The Queens-born filmmaker’s critically acclaimed 1982 short Illusions, about an African-American woman who passes for white while working in the film industry during the 1940s, received the Black Filmmaker Foundation’s Jury Prize and shone a spotlight on Hollywood’s race problem. Dash’s debut feature Daughters of the Dust, a poetic tale of three generations of Gullah women, was the first movie by an African-American woman to receive a general theatrical release in the United States. The Library of Congress included it in the National Film Registry in 2004.

The director, who is a frequent university lecturer and continues to film the untold stories of black women, is co-hosting TCM’s Trailblazing Women segment about African-American independents on October 22, which includes Daughters of the Dust. Flavorwire had the privilege of speaking with Dash about her pioneering films, the struggles of navigating the Hollywood system, the Black Lives Matter movement, and more.

Julie Dash, Photo by John Nowak/TCM

Flavorwire: I know your love of film started in high school, during a film workshop at the Studio Museum in Harlem. You named Sergei Eisenstein’s Battleship Potemkin as one of the movies that raised your awareness about the possibilities of film. How did you discover the Studio Museum?

Julie Dash: I went down to the after-school workshop with a friend. We thought it was a still photography workshop. We had no understanding or knowledge about motion picture production or cinematography. We thought that was going to be fun, so I wound up in there shooting with Bolex cameras and editing 16mm film on an upright Moviola, which is no longer in use. [laughs] I found it very fun and tactile. I was drawn to it right away. It was the first time I was looking at movies with subtitles and black-and-white movies. We were a little put off at first, but afterwards we were drawn into it.

What was it about a movie like Potemkin that drew you in?

The storytelling. The visual storytelling. It elicited such a visceral response to a people, a culture, a tradition, a style of film that I knew nothing about prior to sitting in that darkened room. It was a very powerful experience.

Literature, specifically literature by black women writers such as Toni Morrison, Toni Cade Bambara, and Alice Walker, became a catalyst for a turning point for your work. You’ve even written a novel, a continuing story for Daughters of the Dust — and I think it’s great, because when you first started your film career, you’ve said several times that you felt unsure how to even write a script. What is the influence of these writings on your work?

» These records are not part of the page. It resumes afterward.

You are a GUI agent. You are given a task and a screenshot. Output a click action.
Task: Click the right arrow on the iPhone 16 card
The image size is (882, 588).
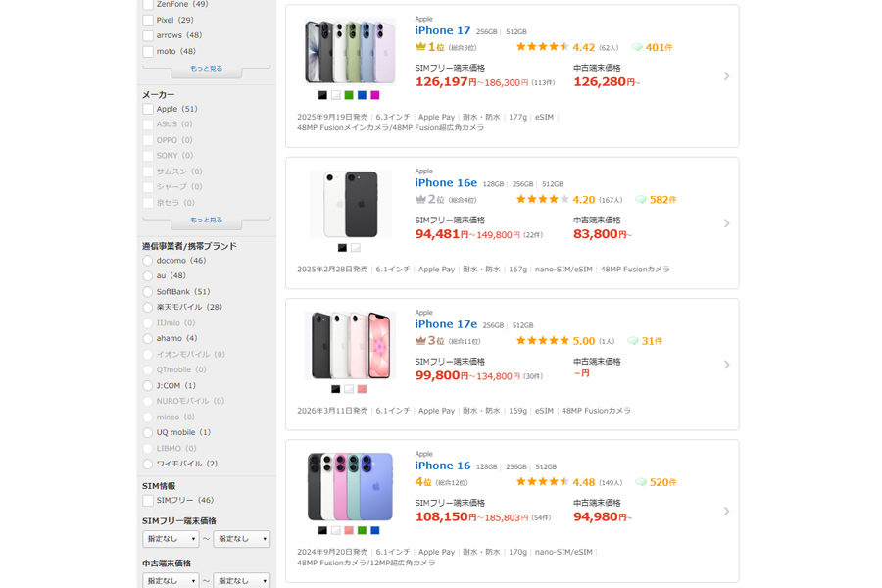726,511
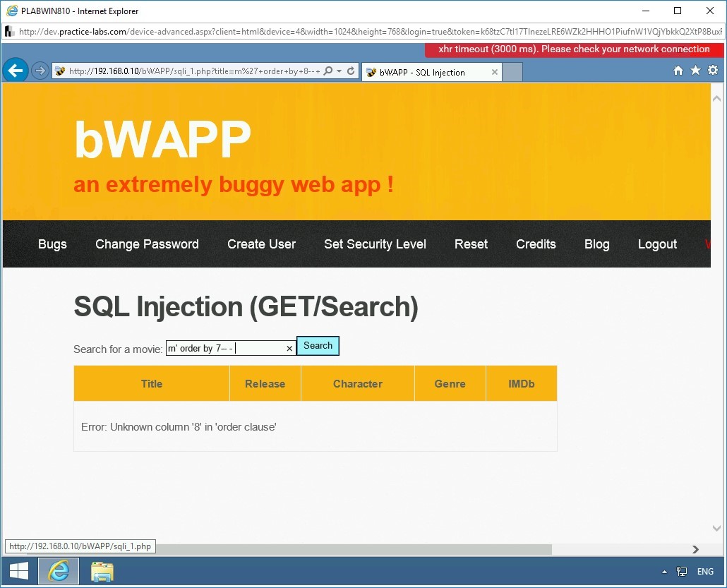The image size is (727, 588).
Task: Open Internet Explorer Home page
Action: tap(678, 71)
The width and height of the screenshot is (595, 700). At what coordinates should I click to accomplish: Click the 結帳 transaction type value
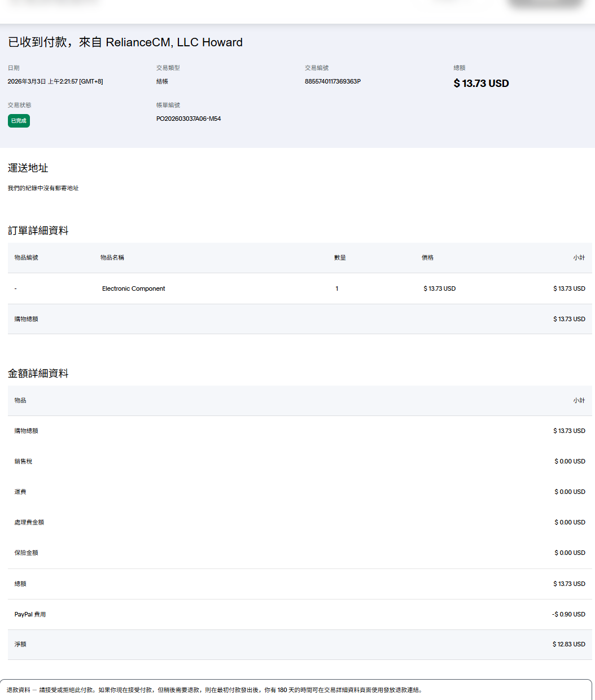(x=162, y=81)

By the time I was a freshman in college, we began reading the works of Toni Cade Bambara, Toni Morrison, and Alice Walker. It touched a very, very familiar point. Of course at the time, this was the early ‘70s, there were no television shows or films that went into the intergroup experiences of being a woman, being African-American, and being from where I came from in New York. We related to these books very much, where we would even memorize passages from the books and act them out, because they nourished us. They nurtured and nourished us at the same time. We were being recognized in these stories. This was a totally new experience for me. I knew I’d love to see a film about these characters, about a situation like with Toni Cade’s anthology Gorilla, My Love . I wanted to see these stories depicted on the screen. At that point, I realized I wanted to learn how to write a screenplay and to work in the dramatic narrative film mode. We were just making documentary films at the time, newsreels and things like that.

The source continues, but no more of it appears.